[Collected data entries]
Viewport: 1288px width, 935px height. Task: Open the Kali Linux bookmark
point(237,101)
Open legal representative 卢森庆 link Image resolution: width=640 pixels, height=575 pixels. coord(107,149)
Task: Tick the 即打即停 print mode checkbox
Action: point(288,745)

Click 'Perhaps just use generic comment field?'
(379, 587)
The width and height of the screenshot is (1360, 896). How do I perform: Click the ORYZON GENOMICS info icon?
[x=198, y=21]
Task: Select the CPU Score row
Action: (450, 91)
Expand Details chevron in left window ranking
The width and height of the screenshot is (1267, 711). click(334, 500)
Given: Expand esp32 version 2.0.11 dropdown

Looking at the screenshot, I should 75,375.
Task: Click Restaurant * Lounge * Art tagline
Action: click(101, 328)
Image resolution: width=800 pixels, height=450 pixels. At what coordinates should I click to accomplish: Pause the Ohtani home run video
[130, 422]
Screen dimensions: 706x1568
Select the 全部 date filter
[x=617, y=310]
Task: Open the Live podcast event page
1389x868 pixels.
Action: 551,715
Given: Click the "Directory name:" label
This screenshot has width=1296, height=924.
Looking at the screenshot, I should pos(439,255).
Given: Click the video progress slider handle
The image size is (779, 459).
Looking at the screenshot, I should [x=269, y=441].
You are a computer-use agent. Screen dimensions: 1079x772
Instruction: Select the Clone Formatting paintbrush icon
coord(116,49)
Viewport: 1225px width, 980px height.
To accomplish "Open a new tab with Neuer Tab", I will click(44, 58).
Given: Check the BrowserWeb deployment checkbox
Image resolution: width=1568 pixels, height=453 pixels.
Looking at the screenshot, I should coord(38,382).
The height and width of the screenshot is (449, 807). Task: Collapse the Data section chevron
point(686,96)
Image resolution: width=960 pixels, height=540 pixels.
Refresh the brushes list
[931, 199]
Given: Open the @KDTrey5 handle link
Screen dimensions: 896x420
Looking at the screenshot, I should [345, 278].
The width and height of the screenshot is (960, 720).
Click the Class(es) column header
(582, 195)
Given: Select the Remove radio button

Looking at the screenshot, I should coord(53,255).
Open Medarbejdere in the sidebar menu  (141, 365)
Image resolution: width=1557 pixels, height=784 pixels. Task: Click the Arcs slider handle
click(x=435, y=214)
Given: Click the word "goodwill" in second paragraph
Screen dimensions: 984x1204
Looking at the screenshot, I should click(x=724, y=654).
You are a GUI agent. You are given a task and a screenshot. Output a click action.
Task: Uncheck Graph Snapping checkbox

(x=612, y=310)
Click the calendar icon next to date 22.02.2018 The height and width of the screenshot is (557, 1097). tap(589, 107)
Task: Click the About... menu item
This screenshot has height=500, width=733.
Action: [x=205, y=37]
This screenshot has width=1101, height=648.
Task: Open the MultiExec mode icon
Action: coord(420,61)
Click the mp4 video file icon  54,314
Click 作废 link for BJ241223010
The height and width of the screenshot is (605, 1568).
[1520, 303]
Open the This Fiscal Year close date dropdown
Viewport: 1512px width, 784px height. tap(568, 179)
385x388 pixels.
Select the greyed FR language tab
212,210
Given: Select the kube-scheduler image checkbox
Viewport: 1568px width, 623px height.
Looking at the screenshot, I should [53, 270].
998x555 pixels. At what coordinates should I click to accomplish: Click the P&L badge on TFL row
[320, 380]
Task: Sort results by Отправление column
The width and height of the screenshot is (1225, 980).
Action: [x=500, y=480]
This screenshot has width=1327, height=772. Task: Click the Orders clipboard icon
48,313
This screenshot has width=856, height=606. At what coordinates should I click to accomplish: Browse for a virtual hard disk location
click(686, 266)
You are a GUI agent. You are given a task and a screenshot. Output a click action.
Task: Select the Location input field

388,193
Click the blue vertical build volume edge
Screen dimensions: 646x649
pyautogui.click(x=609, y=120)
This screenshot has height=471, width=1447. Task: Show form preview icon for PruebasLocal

### What is being asked
Restate the data word for word, leaving nothing out.

### Answer to this problem
Viewport: 1288px width, 935px height. Task: Open the Kali Linux bookmark
point(237,101)
Open legal representative 卢森庆 link Image resolution: width=640 pixels, height=575 pixels. coord(107,149)
Task: Tick the 即打即停 print mode checkbox
Action: point(288,745)

Click 'Perhaps just use generic comment field?'
(379, 587)
The width and height of the screenshot is (1360, 896). How do I perform: Click the ORYZON GENOMICS info icon?
[x=198, y=21]
Task: Select the CPU Score row
Action: (450, 91)
Expand Details chevron in left window ranking
The width and height of the screenshot is (1267, 711). click(334, 500)
Given: Expand esp32 version 2.0.11 dropdown

Looking at the screenshot, I should 75,375.
Task: Click Restaurant * Lounge * Art tagline
Action: click(101, 328)
Image resolution: width=800 pixels, height=450 pixels. At what coordinates should I click to accomplish: Pause the Ohtani home run video
[130, 422]
Screen dimensions: 706x1568
Select the 全部 date filter
[x=617, y=310]
Task: Open the Live podcast event page
1389x868 pixels.
Action: 551,715
Given: Click the "Directory name:" label
This screenshot has width=1296, height=924.
Looking at the screenshot, I should pos(439,255).
Given: Click the video progress slider handle
The image size is (779, 459).
Looking at the screenshot, I should [x=269, y=441].
You are a computer-use agent. Screen dimensions: 1079x772
Instruction: Select the Clone Formatting paintbrush icon
coord(116,49)
Viewport: 1225px width, 980px height.
To accomplish "Open a new tab with Neuer Tab", I will click(44, 58).
Given: Check the BrowserWeb deployment checkbox
Image resolution: width=1568 pixels, height=453 pixels.
Looking at the screenshot, I should coord(38,382).
The height and width of the screenshot is (449, 807). Task: Collapse the Data section chevron
point(686,96)
Image resolution: width=960 pixels, height=540 pixels.
Refresh the brushes list
[931, 199]
Given: Open the @KDTrey5 handle link
Screen dimensions: 896x420
Looking at the screenshot, I should [345, 278].
The width and height of the screenshot is (960, 720).
Click the Class(es) column header
(582, 195)
Given: Select the Remove radio button

Looking at the screenshot, I should coord(53,255).
Open Medarbejdere in the sidebar menu  (141, 365)
Image resolution: width=1557 pixels, height=784 pixels. Task: Click the Arcs slider handle
click(x=435, y=214)
Given: Click the word "goodwill" in second paragraph
Screen dimensions: 984x1204
Looking at the screenshot, I should click(x=724, y=654).
You are a GUI agent. You are given a task and a screenshot. Output a click action.
Task: Uncheck Graph Snapping checkbox

(x=612, y=310)
Click the calendar icon next to date 22.02.2018 The height and width of the screenshot is (557, 1097). tap(589, 107)
Task: Click the About... menu item
This screenshot has height=500, width=733.
Action: [x=205, y=37]
This screenshot has width=1101, height=648.
Task: Open the MultiExec mode icon
Action: coord(420,61)
Click the mp4 video file icon  54,314
Click 作废 link for BJ241223010
The height and width of the screenshot is (605, 1568).
[1520, 303]
Open the This Fiscal Year close date dropdown
Viewport: 1512px width, 784px height. tap(568, 179)
385x388 pixels.
Select the greyed FR language tab
212,210
Given: Select the kube-scheduler image checkbox
Viewport: 1568px width, 623px height.
Looking at the screenshot, I should [53, 270].
998x555 pixels. At what coordinates should I click to accomplish: Click the P&L badge on TFL row
[320, 380]
Task: Sort results by Отправление column
The width and height of the screenshot is (1225, 980).
Action: [x=500, y=480]
This screenshot has width=1327, height=772. Task: Click the Orders clipboard icon
48,313
This screenshot has width=856, height=606. At what coordinates should I click to accomplish: Browse for a virtual hard disk location
click(686, 266)
You are a GUI agent. You are given a task and a screenshot. Output a click action.
Task: Select the Location input field

388,193
Click the blue vertical build volume edge
Screen dimensions: 646x649
pyautogui.click(x=609, y=120)
This screenshot has height=471, width=1447. Task: Show form preview icon for PruebasLocal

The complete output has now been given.